* _Text section_
-----
We also agree with La Cima that an agreement to arbitrate under the FAA would preclude the application of conflicting state law, including limitations on the use of arbitration in construction defect cases. (Shepard v. Edward Mackay Enterprises Inc., supra, 148 Cal.App.4th 1092, 1097-1101.) Specifically, states are forbidden from treating arbitration provisions differently than the remainders of the contracts in which they appear. "What States may not do is decide that a contract is fair enough to enforce all its basic terms (price, service, credit), but not fair enough to enforce its arbitration clause. The Act makes any such state policy unlawful, for that kind of policy would place arbitration clauses on an unequal 'footing,' directly contrary to the Act's language and Congress' intent." (Allied-Bruce Terminix Companies, Inc. v. Dobson, supra, 513 U.S. at p. 281.) Even a state constitutional standard, such as the jury waiver provision requirements of the California Constitution, cannot be used to circumvent the FAA in the face of an otherwise valid arbitration agreement. (See Pinnacle, supra, 55 Cal.4th at pp. 245-246.)

Thus, the FAA applies to the arbitration provisions in the Verano CC&Rs.

III

State law does govern the question of whether an agreement to arbitrate has been made. (See First Options of Chicago, Inc. v. Kaplan (1995) 514 U.S. 938, 942 , and Marsch v. Williams (1994) 23 Cal.App.4th 250, 254-255.) On this issue the holding in Pinnacle is dispositive.
-----
* _What is asked_
A: Using the court opinion on arbitration, decide whether each statement agrees with it: (i) States may treat arbitration clauses differently from the rest of a contract. (ii) The FAA applies to the arbitration provisions in the Verano CC&Rs. (iii) Federal law governs whether an agreement to arbitrate has been made. For each, answer yes or no and quote the deciding words.
B: In the court opinion on arbitration, whose holding is called dispositive on whether an agreement to arbitrate has been made?
C: Carry the court opinion on arbitration forward from its final sentence.
The entries further down play no part in this work.

* _Given entries_
-----
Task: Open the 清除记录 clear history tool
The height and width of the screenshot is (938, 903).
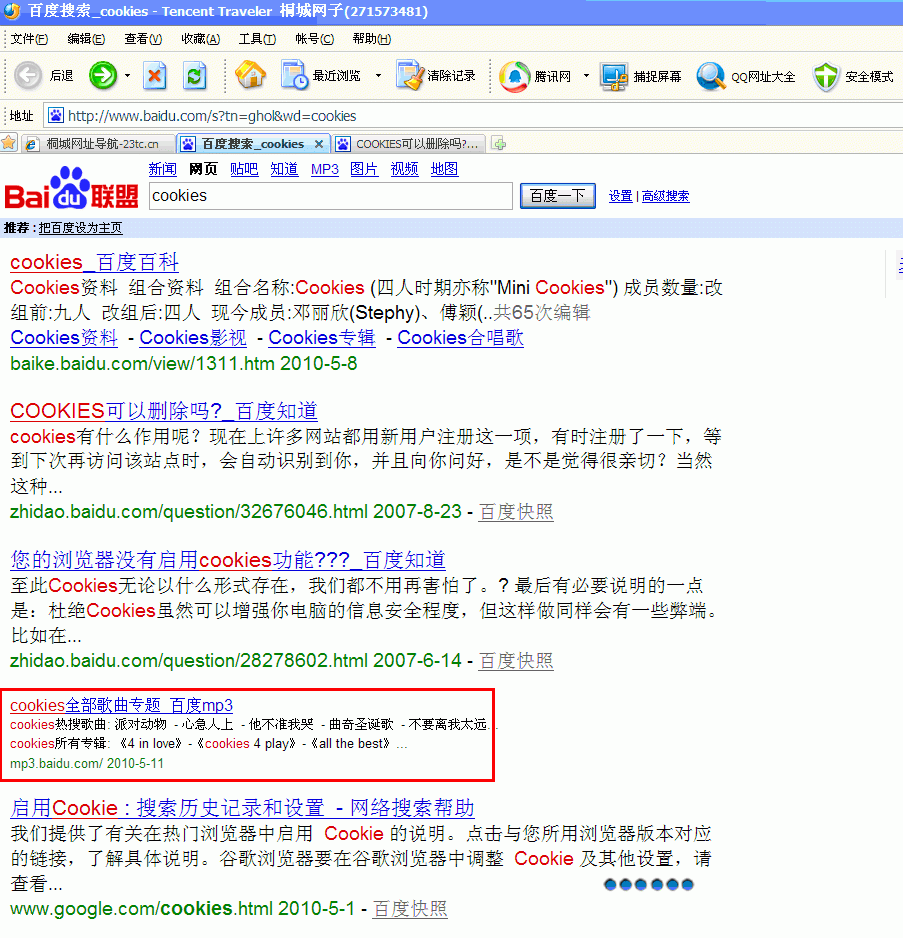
-----
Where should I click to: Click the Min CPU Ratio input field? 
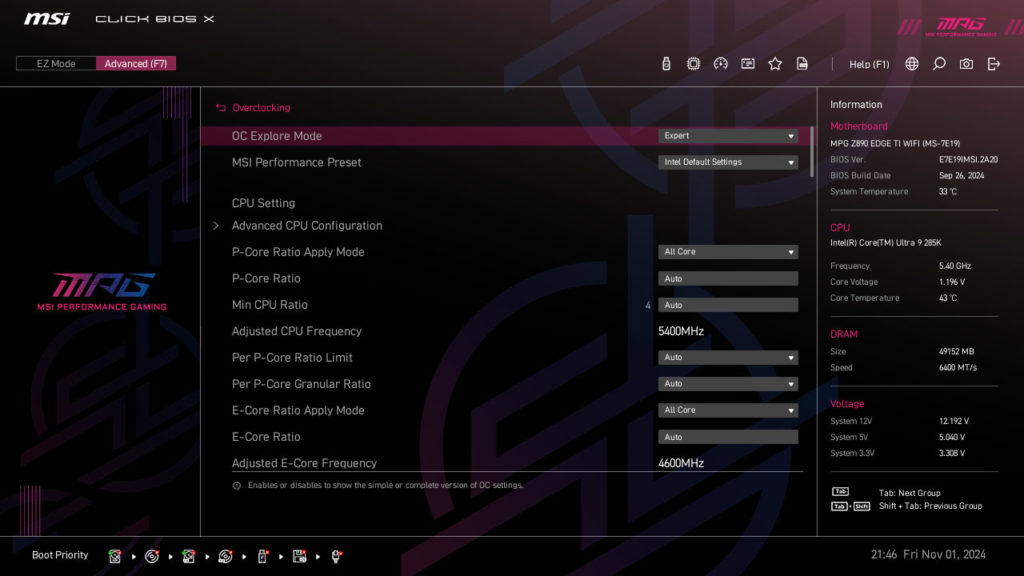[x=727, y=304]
-----
* _Answers by task_
A:
(i) No: "states are forbidden from treating arbitration provisions differently than the remainders of the contracts in which they appear."
(ii) Yes: "Thus, the FAA applies to the arbitration provisions in the Verano CC&Rs."
(iii) No: "State law does govern the question of whether an agreement to arbitrate has been made."

B: The holding in Pinnacle.

C:
As here, in Pinnacle the developer of a condominium project recorded CC&Rs which required that a homeowners association arbitrate any construction defect claims against the developer. When the homeowners association in fact filed a construction defect lawsuit against the developer, the developer moved to arbitrate the association's claims and the trial court denied the developer's motion on the grounds the clause was unconscionable. We affirmed. We found that recording the CC&Rs did not bind the association and that, in any event, the arbitration provision was unconscionable. On review the Supreme Court reversed.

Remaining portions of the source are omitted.